● Yapılacak İşlemler
1. Yargıtay kararına ilişkin metinde "Şöyle birşeyler var" ile "İadesi Talebi )" arasındaki bölümü, "Hastane Döner Sermayesinden" ifadesini "Kurum Döner Sermayesinden" ile değiştirerek yeniden yazın.
2. Yargıtay kararına ilişkin metni kaldığı yerden sürdürün.

● Gösterilen Metin
+===+

Mesajı Okuyun
Old 25-12-2009, 13:36   #2
av.araf

 
Varsayılan

Şöyle birşeyler var ama işinize yarar mı bilmiyorum



T.C. YARGITAY 3. HUKUK DAİRESİ E. 2004/14643

K. 2004/14727 T. 30.12.2004

• İDARENİN HATALI ÖDEME YAPMASI ( Fazla Ödenen Miktarın Sebepsiz Zenginleşme Hükümlerine Göre İadesi Talebi - Zamanaşımı Süresinin Başlangıcı )

• SEBEPSİZ ZENGİNLEŞME HÜKÜMLERİNE DAYALI İADE TALEBİ ( Hastane Döner Sermayesinden Yapılan Fazla Ödeme Nedeniyle - Zamanaşımı Süresinin Başlangıcı )

• ZAMANAŞIMININ SÜRESİNİN BAŞLANGICI ( Hastane Döner Sermayesinden Yapılan Fazla Ödemenin Sebepsiz Zenginleşme Hükümlerine Göre İadesi Talebi )

• DÖNER SERMAYEDEN YAPILAN FAZLA ÖDEMENİN SEBEPSİZ ZENGİNLEŞME HÜKÜMLERİNE GÖRE İADESİ TALEBİ ( Zamanaşımı Süresinin Başlangıcı )

+===+

● Görüntülenen öğeleri bulmaya yönelik kayıtlar
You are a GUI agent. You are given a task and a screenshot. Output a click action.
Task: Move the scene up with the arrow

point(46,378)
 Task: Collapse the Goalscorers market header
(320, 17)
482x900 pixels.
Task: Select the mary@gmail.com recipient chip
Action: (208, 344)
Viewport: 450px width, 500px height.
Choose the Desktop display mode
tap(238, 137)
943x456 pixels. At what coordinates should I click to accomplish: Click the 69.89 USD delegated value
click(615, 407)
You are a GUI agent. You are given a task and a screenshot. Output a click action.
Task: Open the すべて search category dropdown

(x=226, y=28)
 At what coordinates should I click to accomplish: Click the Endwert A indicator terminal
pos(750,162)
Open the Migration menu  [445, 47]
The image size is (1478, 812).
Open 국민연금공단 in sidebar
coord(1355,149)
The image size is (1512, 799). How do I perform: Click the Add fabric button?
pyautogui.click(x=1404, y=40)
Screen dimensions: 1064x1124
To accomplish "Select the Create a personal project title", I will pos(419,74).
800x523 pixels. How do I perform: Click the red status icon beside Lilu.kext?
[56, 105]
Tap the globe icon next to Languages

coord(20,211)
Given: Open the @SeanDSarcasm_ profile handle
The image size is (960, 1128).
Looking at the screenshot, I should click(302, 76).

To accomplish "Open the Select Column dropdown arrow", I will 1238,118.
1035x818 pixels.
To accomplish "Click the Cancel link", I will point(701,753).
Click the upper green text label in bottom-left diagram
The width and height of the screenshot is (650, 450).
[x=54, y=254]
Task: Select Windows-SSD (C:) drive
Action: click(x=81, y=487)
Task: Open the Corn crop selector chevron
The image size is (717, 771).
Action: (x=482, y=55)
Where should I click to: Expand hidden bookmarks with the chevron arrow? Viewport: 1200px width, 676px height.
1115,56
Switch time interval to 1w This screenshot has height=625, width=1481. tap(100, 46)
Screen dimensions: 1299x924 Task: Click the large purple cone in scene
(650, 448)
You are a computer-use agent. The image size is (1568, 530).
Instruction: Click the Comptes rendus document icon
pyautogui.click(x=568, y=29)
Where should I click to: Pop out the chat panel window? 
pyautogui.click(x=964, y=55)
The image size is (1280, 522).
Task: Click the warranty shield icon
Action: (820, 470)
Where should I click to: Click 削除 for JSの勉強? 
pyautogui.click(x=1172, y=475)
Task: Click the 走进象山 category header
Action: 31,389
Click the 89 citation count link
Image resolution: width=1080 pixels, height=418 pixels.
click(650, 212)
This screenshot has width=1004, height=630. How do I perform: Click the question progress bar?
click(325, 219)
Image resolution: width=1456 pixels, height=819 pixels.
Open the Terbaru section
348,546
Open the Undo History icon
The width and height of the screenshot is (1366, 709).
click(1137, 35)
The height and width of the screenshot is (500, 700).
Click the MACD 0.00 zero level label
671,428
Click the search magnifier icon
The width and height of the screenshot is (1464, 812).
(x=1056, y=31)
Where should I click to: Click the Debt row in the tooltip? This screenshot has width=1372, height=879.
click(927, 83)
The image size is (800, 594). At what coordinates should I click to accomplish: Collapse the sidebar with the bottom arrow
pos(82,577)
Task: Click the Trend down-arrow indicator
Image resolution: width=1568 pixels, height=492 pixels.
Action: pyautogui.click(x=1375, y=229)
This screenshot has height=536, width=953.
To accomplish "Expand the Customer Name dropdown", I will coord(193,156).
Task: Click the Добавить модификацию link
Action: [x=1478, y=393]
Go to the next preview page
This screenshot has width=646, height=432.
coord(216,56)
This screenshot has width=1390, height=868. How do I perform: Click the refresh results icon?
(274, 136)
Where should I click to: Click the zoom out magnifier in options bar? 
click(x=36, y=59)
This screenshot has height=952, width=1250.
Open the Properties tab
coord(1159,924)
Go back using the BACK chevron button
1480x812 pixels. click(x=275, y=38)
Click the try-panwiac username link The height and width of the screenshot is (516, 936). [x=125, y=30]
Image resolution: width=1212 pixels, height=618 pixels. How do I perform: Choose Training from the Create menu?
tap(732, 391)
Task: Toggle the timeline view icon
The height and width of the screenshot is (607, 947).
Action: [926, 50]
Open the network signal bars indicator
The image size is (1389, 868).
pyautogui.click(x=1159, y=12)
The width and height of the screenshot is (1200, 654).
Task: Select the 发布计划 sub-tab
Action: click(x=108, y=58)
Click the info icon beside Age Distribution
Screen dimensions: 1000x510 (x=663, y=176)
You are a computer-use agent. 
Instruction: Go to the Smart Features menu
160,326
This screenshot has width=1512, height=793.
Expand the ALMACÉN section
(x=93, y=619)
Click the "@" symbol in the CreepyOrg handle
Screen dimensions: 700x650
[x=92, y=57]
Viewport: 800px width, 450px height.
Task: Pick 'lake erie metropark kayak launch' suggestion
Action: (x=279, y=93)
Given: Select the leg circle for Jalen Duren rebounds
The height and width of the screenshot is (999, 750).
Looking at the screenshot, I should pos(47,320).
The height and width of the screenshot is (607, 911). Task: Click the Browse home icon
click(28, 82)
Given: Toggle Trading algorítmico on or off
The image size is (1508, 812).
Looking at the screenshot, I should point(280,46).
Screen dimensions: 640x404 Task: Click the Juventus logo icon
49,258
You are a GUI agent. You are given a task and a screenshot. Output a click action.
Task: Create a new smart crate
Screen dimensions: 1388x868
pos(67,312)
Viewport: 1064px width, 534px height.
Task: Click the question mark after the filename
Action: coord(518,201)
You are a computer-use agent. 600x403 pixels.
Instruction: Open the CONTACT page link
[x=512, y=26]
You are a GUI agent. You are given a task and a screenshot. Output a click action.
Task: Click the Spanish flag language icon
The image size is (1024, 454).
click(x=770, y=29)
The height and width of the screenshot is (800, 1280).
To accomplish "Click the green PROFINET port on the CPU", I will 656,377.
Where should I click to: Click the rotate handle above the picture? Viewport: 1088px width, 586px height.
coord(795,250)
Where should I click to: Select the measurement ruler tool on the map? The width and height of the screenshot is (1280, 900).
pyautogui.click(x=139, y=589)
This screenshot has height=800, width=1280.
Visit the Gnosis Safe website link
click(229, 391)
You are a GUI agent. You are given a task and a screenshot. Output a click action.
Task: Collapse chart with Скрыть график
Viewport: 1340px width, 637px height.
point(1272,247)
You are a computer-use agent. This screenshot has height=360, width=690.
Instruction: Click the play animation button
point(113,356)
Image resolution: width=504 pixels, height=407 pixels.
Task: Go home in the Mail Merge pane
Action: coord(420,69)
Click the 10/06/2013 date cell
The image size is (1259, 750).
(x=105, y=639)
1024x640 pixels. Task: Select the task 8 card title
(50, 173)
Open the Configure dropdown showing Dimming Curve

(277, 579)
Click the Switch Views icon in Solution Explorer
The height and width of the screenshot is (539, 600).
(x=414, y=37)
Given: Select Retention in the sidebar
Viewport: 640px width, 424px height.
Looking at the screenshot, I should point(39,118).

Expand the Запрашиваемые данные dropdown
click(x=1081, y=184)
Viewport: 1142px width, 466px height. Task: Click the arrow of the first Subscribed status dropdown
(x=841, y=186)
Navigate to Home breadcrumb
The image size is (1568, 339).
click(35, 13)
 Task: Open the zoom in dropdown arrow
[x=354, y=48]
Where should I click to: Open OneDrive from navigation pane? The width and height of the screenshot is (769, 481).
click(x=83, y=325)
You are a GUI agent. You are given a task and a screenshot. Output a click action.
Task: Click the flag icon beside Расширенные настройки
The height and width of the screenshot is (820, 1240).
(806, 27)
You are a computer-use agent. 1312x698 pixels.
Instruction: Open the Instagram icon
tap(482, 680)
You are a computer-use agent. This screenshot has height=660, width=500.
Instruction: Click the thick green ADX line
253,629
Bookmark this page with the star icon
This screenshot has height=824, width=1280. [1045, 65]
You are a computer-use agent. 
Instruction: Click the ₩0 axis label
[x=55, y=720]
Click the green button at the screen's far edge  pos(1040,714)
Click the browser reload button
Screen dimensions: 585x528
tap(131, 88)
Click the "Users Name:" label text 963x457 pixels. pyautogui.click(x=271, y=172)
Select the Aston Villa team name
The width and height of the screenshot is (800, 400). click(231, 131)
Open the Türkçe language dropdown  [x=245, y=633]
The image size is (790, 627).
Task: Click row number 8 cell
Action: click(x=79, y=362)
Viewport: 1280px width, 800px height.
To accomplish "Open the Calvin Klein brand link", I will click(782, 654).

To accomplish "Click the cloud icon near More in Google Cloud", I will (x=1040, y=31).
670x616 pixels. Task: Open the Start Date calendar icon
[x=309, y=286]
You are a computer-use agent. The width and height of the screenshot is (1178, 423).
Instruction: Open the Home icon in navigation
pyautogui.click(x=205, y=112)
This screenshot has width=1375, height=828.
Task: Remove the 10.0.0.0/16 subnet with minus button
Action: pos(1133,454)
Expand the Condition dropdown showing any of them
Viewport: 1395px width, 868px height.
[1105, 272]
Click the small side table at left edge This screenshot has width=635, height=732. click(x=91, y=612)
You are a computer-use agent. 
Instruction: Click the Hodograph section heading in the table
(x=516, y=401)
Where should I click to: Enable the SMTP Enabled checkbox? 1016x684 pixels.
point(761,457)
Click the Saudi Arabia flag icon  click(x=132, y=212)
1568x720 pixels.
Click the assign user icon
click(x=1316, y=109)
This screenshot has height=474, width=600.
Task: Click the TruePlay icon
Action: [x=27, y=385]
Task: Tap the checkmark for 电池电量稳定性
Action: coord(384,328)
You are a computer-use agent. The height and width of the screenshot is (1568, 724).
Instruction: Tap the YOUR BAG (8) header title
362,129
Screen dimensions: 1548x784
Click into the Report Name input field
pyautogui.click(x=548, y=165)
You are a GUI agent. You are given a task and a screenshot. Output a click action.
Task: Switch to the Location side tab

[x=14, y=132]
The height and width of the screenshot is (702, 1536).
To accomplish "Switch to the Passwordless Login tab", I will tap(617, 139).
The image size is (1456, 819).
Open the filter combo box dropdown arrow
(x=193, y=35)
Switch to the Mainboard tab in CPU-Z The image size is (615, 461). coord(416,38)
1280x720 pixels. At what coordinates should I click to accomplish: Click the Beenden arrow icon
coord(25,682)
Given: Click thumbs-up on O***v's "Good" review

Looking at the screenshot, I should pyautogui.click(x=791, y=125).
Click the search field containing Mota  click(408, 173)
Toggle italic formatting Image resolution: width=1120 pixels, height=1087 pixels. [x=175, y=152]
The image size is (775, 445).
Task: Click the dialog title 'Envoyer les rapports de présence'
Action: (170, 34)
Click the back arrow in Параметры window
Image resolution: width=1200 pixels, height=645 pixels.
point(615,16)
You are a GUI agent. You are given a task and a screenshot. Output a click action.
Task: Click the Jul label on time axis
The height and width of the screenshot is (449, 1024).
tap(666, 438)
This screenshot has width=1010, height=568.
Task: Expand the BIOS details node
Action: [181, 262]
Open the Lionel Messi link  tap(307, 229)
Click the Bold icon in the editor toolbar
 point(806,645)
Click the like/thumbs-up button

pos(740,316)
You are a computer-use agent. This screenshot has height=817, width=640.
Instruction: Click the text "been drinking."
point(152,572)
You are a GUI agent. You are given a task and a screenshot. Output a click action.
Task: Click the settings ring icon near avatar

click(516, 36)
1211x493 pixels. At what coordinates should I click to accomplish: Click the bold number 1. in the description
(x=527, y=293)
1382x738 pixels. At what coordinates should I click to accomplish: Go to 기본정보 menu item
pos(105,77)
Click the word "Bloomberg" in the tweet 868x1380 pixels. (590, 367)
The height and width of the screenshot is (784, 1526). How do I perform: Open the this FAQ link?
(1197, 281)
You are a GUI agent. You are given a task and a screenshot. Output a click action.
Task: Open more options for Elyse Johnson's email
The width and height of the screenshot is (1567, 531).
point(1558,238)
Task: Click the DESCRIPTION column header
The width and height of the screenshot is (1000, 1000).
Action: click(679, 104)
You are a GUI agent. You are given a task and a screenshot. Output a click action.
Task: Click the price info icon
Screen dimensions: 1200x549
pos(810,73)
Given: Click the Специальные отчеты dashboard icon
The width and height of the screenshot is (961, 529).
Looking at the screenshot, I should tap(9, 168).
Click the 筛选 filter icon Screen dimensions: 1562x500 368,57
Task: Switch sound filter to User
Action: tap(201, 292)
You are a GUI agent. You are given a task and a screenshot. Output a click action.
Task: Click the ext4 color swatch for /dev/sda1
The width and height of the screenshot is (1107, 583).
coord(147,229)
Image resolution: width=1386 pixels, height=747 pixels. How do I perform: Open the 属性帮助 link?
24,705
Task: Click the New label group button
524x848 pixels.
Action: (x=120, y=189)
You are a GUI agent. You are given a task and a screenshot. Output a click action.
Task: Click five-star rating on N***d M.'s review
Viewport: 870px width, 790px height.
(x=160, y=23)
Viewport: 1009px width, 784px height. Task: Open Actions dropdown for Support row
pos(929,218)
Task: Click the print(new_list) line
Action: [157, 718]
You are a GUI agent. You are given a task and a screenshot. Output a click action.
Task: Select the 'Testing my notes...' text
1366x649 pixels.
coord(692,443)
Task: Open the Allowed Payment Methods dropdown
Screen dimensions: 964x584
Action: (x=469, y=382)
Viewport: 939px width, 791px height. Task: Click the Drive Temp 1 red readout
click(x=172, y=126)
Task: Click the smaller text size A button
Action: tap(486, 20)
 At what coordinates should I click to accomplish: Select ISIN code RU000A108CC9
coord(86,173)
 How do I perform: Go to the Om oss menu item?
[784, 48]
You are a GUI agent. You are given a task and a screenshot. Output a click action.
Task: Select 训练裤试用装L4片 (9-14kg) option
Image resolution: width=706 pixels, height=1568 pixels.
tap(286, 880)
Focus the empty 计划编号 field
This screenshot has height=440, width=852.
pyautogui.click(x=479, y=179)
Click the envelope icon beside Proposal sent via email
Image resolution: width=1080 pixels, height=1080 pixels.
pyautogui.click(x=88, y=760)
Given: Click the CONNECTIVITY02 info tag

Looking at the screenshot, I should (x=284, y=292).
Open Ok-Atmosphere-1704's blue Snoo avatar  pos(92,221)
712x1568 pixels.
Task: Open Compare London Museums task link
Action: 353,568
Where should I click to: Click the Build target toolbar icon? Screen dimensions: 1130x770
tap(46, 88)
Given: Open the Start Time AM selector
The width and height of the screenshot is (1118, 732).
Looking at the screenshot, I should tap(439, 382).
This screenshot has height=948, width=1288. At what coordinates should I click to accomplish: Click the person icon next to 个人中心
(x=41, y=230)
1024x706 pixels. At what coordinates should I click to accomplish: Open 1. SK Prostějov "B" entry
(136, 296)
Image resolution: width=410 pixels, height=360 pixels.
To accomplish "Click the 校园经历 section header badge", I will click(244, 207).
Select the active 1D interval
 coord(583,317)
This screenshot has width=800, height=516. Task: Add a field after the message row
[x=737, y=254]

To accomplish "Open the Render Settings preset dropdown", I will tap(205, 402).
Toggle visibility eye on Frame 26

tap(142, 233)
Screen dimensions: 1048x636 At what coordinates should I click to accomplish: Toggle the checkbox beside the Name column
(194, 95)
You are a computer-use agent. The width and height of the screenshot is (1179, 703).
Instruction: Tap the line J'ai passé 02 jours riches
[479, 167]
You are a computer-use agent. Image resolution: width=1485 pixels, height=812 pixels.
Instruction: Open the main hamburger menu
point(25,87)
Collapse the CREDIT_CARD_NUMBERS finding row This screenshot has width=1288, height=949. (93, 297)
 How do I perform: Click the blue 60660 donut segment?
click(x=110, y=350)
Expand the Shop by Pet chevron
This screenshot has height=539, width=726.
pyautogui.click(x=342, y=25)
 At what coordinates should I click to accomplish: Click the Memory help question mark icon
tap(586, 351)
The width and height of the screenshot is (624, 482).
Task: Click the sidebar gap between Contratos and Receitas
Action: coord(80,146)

+===+

● Alıştırma Yanıtları
1.
Şöyle birşeyler var ama işinize yarar mı bilmiyorum



T.C. YARGITAY 3. HUKUK DAİRESİ E. 2004/14643

K. 2004/14727 T. 30.12.2004

• İDARENİN HATALI ÖDEME YAPMASI ( Fazla Ödenen Miktarın Sebepsiz Zenginleşme Hükümlerine Göre İadesi Talebi - Zamanaşımı Süresinin Başlangıcı )

• SEBEPSİZ ZENGİNLEŞME HÜKÜMLERİNE DAYALI İADE TALEBİ ( Kurum Döner Sermayesinden Yapılan Fazla Ödeme Nedeniyle - Zamanaşımı Süresinin Başlangıcı )

• ZAMANAŞIMININ SÜRESİNİN BAŞLANGICI ( Kurum Döner Sermayesinden Yapılan Fazla Ödemenin Sebepsiz Zenginleşme Hükümlerine Göre İadesi Talebi )

2.
818/m.66,128


ÖZET : 1- Davada, davalının Sağlık Müdür Yardımcılığına ikinci görev olarak atandığı dönemde Devlet Hastanesi Döner Sermayesinden fazla ödeme yapıldığı ileri sürülerek sebepsiz zenginleşme hükümlerine göre ödeme tarihinden itibaren yasal faizi ile tahsili istenilmiştir. Herhangi bir şart tasarrufuna dayanmayan, salt hatalı ödemenin, haksız iktisap kuralları çerçevesinde istenip istenemeyeceği tartışılmadan, yazılı gerekçe ile davanın reddi doğru görülmemiştir.
2- Haksız iktisapta zamanaşımının başlangıcı, verme ya da ödeme tarihi değil, zarar görenin verdiğini geri almaya hakkı olduğunu öğrenme tarihidir. Mahkemece, ödeme tarihinin zamanaşımının başlangıcına esas alınması usul ve yasaya aykırıdır.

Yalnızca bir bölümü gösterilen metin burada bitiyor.